Aim of the task:
Tally the lines of the records below that contain the string "height", and give only that number.

**** Supplied material

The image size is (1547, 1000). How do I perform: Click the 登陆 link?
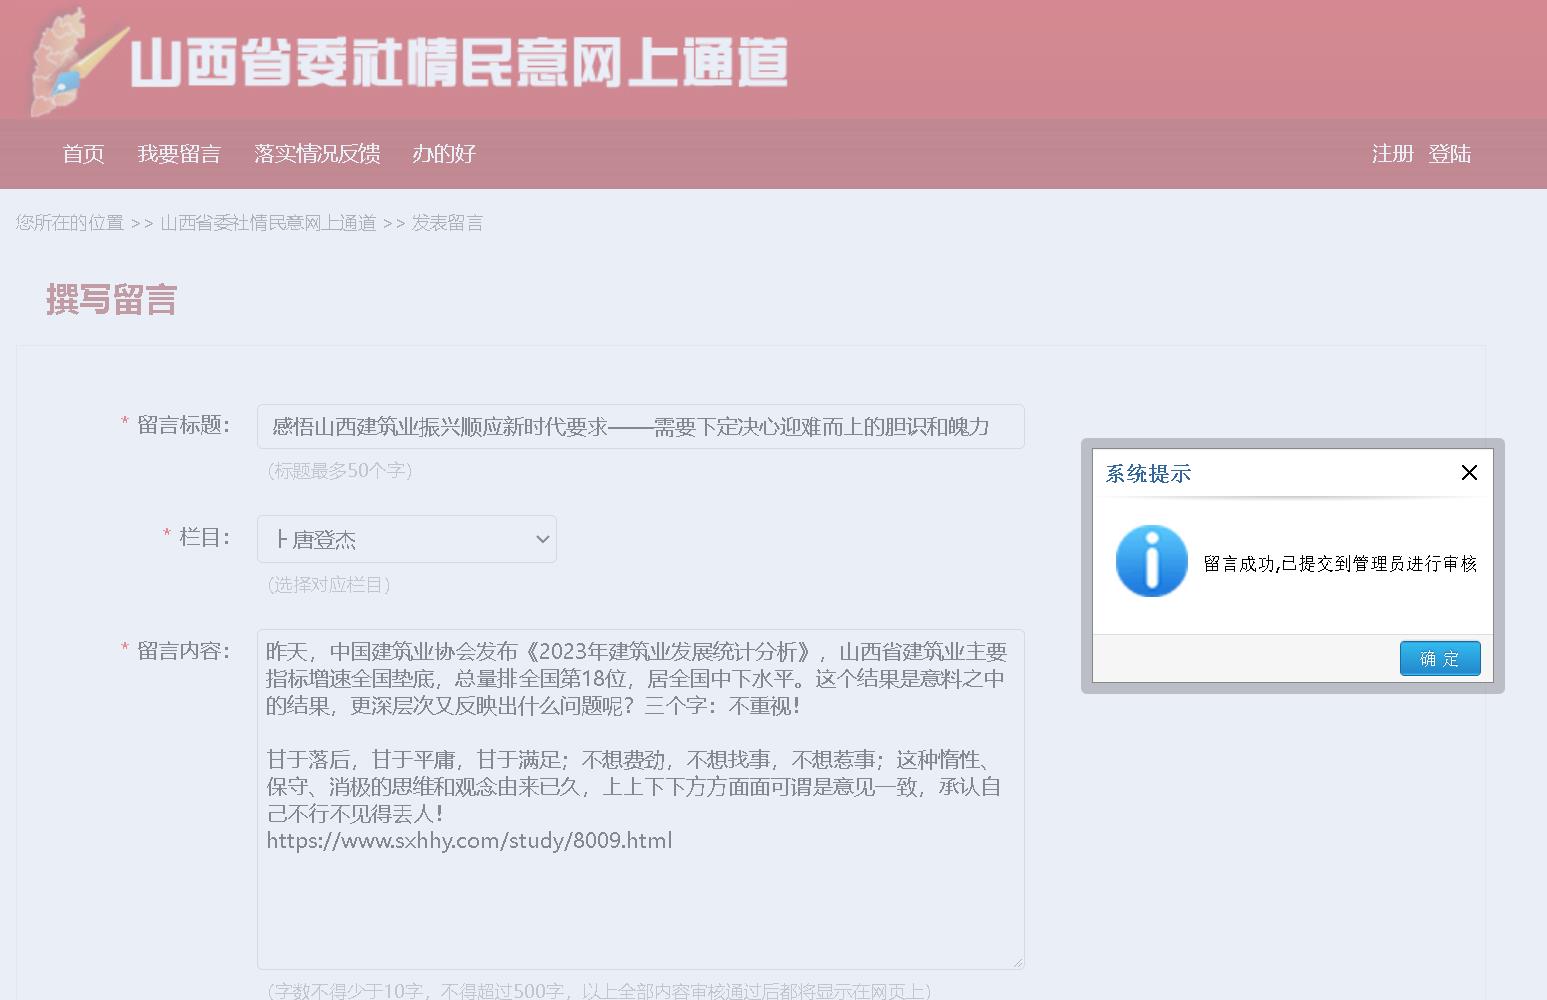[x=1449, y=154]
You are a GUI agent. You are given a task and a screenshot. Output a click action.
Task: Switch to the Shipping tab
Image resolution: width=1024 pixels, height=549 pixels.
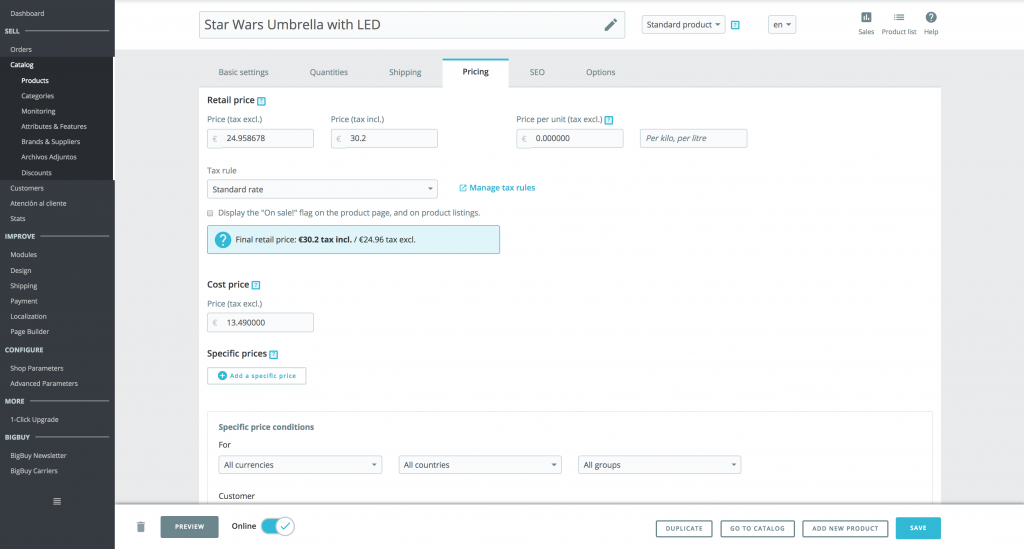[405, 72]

********

Correct result:
1